Ça va peut-être en surprendre quelques-uns mais malgré les apparences, je ne me débrouille pas trop mal en cuisine…Disons que les rares moments où je trouve le temps de faire autre chose que verser de l'eau chaude dans un ramen, je suis capable de produire des choses tout à fait comestibles. Seulement, ça me gonfle. Je me sens con à poireauter devant une casserole, une poêle, un grill. J'aime le nabe, par exemple mais ça m'emmerde prodigieusement de le faire, on ne m'a pas vraiment enseigné l'art d'aimer ce qu'on gobe. Shinkin, ma colocataire et petite cousine quant à elle, préférerait qu'on lui coupe les mains que de faire la bouffe. J'ai bien essayé de lui fourguer la corvée en bon macho flemmard et elle a rétorqué que j'avais intérêt à doubler son argent de poche. Statut quo, donc (J'ai les moyens d'augmenter son argent de poche mais je n'aime pas le chantage). On bouffe des ramen, des onigiri, des trucs sous vide la plupart du temps.

Jusqu'à ce que je découvre un truc assez…particulier, dirons-nous : la "kirin soup". Je vois à votre œil vide que vous vous demandez ce que c'est qu'un kirin – soup ça peut encore aller, même sans maîtriser l'anglais, vous vous doutez grâce aux lignes précédentes qu'il s'agit de bouffe – je vais donc vous résumer ça vite fait.

Le kirin est une créature mythique, sacrée, dont la simple apparition augure généralement de très grands événements pour l'histoire du pays. Il est par exemple de notoriété publique qu'un kirin fasse son apparition – même brève – lors de la naissance et de la mort d'un empereur. Plus sobrement, le voir signifie que la chance revient. C'est une créature positive et plutôt inoffensive de fait mais comme tout fout le camp (je suis un vieux con de vingt-quatre ans, ouais) j'ai eu récemment des échos de petits connards qui s'étaient mis en tête de chasser le kirin pour en faire commerce. Alors cette histoire de "kirin soup" dont j'ai reçu la pub sur ma boîte mail m'a fortement fait grincer des dents et j'ai instantanément flairé le coup marketing douteux. J'ai donc commandé pour hier soir, histoire de voir et d'éventuellement distribuer quelques beignes bien senties pour rappeler la notion de "sacré", avec laquelle je ne déconne jamais. Ou rarement.

***

"Tu as commandé pour quelle heure, oncle Satoru ?"
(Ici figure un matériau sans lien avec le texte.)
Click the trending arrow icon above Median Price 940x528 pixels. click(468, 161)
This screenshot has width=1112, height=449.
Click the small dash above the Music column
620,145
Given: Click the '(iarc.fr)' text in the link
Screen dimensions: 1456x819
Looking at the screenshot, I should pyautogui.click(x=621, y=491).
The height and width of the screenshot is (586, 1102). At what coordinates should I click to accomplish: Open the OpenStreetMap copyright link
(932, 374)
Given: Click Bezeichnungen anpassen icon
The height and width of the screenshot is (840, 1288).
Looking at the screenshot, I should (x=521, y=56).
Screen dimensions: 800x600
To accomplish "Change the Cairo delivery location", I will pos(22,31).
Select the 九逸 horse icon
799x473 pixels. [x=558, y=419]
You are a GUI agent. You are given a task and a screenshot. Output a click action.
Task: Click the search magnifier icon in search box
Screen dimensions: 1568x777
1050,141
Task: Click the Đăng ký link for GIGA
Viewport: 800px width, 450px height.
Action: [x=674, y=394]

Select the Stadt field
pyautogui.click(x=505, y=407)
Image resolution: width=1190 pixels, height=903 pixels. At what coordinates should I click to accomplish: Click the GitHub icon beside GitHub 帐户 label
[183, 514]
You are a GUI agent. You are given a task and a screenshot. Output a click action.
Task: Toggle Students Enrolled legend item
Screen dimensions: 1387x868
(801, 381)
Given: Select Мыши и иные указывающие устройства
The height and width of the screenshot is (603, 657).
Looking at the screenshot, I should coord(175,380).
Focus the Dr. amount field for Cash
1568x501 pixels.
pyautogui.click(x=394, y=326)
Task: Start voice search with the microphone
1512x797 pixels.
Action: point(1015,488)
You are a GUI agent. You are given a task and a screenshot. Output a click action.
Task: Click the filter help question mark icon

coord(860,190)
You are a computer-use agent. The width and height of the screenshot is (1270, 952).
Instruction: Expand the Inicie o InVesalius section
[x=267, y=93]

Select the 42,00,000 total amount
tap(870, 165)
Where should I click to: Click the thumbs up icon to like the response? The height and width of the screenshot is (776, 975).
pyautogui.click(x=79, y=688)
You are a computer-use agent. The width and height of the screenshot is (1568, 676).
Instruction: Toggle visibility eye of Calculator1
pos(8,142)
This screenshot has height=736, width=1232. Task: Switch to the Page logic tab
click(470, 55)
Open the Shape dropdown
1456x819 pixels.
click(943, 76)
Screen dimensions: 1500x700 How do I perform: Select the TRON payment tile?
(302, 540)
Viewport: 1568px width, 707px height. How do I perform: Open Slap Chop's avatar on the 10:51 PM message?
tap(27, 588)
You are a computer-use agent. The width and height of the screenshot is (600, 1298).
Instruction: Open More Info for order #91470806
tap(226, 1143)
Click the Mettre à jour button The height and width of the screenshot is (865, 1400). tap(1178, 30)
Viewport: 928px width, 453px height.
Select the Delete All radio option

"Neuf heures, ils n'avaient pas de place avant."

Shinkin trépigne – je ne sais pas si c'est l'idée de bouffer quelque chose de nouveau ou de me voir foutre une correction à un éventuel chasseur de kirin – elle a même demandé qu'Issô, le démon mange-crasse qui s'occupe de notre intérieur ait droit à sa part. Tout fout le camp, je vous dis, les gamines de son âge en temps normal veulent un bébé chat, un chiot ou n'importe quoi de poilu et kawaii, pas d'un démon qui lèche la moisissure.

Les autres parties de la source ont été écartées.